Justiça mantém trancada ação da Lava-Jato contra Sérgio Cabral e ex-banqueiro

TRF-2 rejeita recurso do MPF e confirma ausência de provas contra Cabral e ex-presidente do Banco Prosper

A Justiça Federal decidiu manter trancada a ação penal movida contra o ex-governador do Rio de Janeiro Sérgio Cabral e o ex-presidente do Banco Prosper, Edson Menezes, em um desdobramento da Operação Lava-Jato. A decisão foi tomada por unanimidade pela 1ª Turma do Tribunal Regional Federal da 2ª Região (TRF-2), que julgou improcedente um recurso do Ministério Público Federal (MPF) do Rio de Janeiro. A informação foi divulgada pelo colunista Lauro Jardim, de O Globo.

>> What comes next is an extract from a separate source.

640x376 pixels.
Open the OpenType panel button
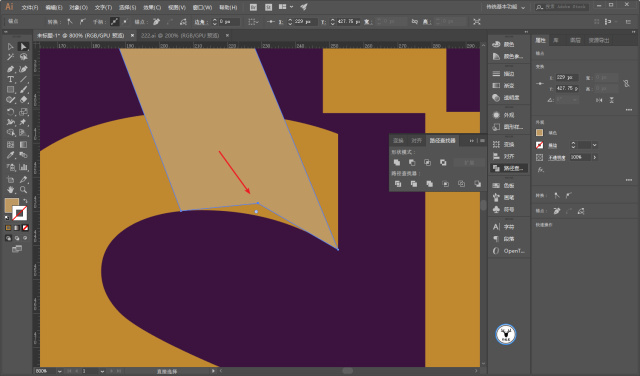pyautogui.click(x=509, y=251)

Cabral e Menezes respondiam a acusações de lavagem de dinheiro e evasão de divisas, baseadas em delações premiadas — entre elas, a do doleiro Dario Messer, conhecido como “o doleiro dos doleiros”. Segundo o MPF, o ex-banqueiro teria utilizado um leilão internacional de vinhos para ocultar a transferência de cerca de US$ 303 mil (equivalente a R$ 1,7 milhão na cotação da época) em benefício de Cabral. A origem dos valores seria propinas ligadas a fraudes em licitações do governo fluminense durante o mandato do ex-governador.

A denúncia foi inicialmente apresentada à 7ª Vara Federal Criminal do Rio de Janeiro, que passou a ser conduzida pela juíza Caroline Figueiredo após o afastamento do juiz Marcelo Bretas. Na avaliação da magistrada, não havia “justa causa” para manter a ação penal, já que as provas não confirmavam as alegações trazidas nas delações premiadas.

O MPF, no entanto, discordou da decisão e apelou ao TRF-2, buscando reverter o trancamento do processo. Apesar disso, os desembargadores seguiram integralmente o entendimento da primeira instância e rejeitaram o recurso por três votos a zero. A defesa de Cabral, representada por Patrícia Proetti, e a de Menezes, por Alexandre Lopes, sustentaram ao longo do processo a fragilidade das provas e comemoraram a confirmação da nulidade da ação.

Com a decisão, Cabral, que já foi condenado em diversas outras ações no âmbito da Lava-Jato, obtém mais uma vitória jurídica em meio ao esforço de sua defesa para reverter condenações e anular processos que, segundo seus advogados, foram movidos com base em acusações frágeis ou sem provas materiais.